In games like hockey and soccer, the time between goals is roughly exponential. So you could estimate a team’s goal-scoring rate by observing the number of goals they score in a game. This estimation process is a little different from sampling the time between goals, so let’s see how it works.

Write a function that takes a goal-scoring rate, lam, in goals per game, and simulates a game by generating the time between goals until the total time exceeds 1 game, then returns the number of goals scored. Write another function that simulates many games, stores the estimates of lam, then computes their mean error and RMSE.

Is this way of making an estimate biased? Plot the sampling distribution of the estimates and the 90% confidence interval. What is the standard error? What happens to sampling error for increasing values of lam?

4) Think Stats Exercise 9.2

In “Testing a Difference in Means” on page 104, we simulated the null hypothesis by permutation; that is, we treated the observed values as if they represented the entire population, and randomly assigned the members of the population to the two groups.

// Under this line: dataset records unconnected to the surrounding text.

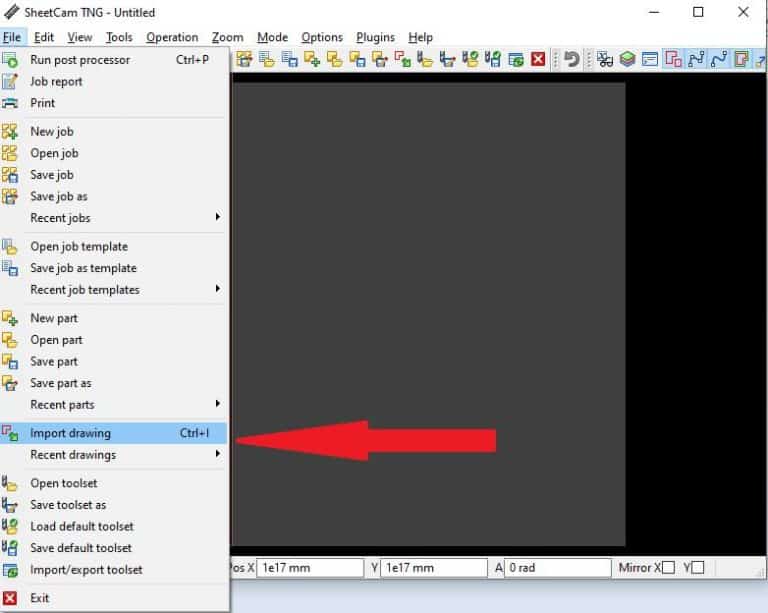
Task: Click the Pos X input field
Action: 309,568
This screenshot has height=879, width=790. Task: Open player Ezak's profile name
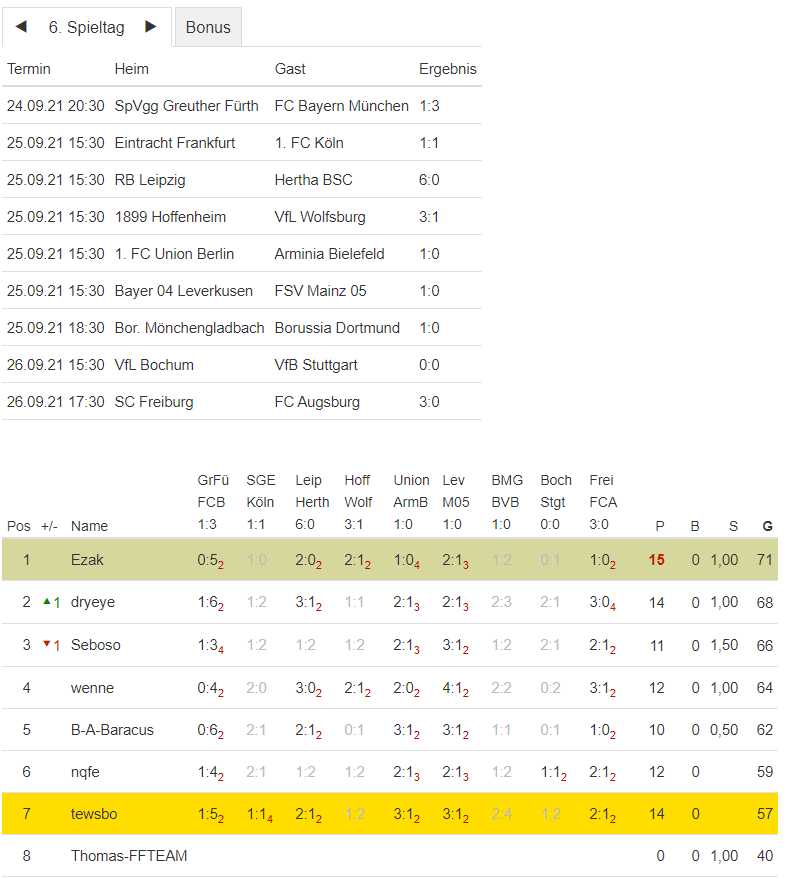[87, 560]
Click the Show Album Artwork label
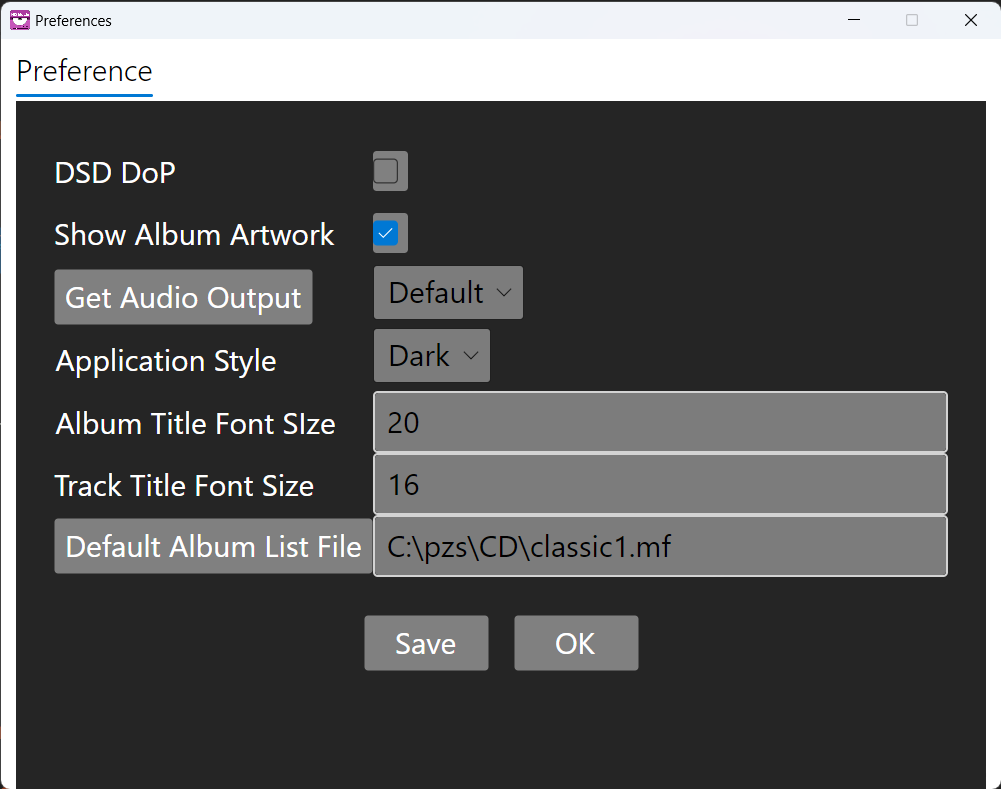This screenshot has height=789, width=1001. point(194,235)
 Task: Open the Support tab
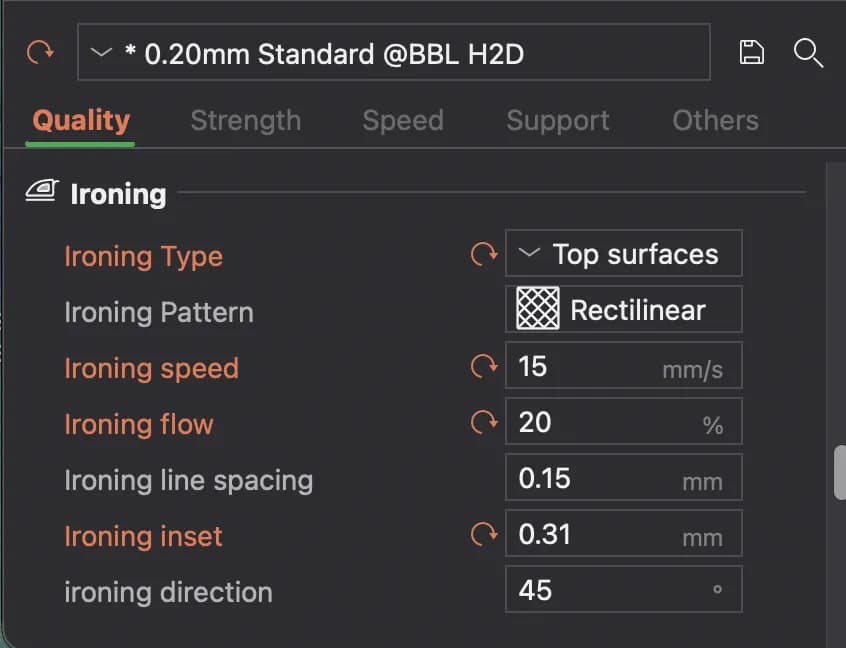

An alternative is to use the sample to estimate the distribution for the population, then draw a random sample from that distribution. This process is called resampling. There are several ways to implement resampling, but one of the simplest is to draw a sample with replacement from the observed values, as in “Power” on page 112.

Write a class named DiffMeansResample that inherits from DiffMeansPermute and overrides RunModel to implement resampling, rather than permutation.

Use this model to test the differences in pregnancy length and birth weight. How much does the model affect the results?

5) The Elvis Twin Problem

Elvis Presley had a twin brother who died at birth. What is the probability that Elvis was an identical twin?

To answer this one, you need some background information: According to the Wikipedia article on twins: "Twins are estimated to be approximately 1.9% of the world population, with monozygotic twins making up 0.2% of the total---and 8% of all twins."

6) The Locomotive Problem

A railroad numbers its locomotives in order 1..N. One day you see a locomotive with the number 60. Estimate how many locomotives the railroad has.

Hint: Think Bayes Chapter 3 actually solves this ambiguous looking problem. It’s a pretty cool problem to solve with a Bayesian approach. Try thinking about it and coming up with an answer before looking at the chapter.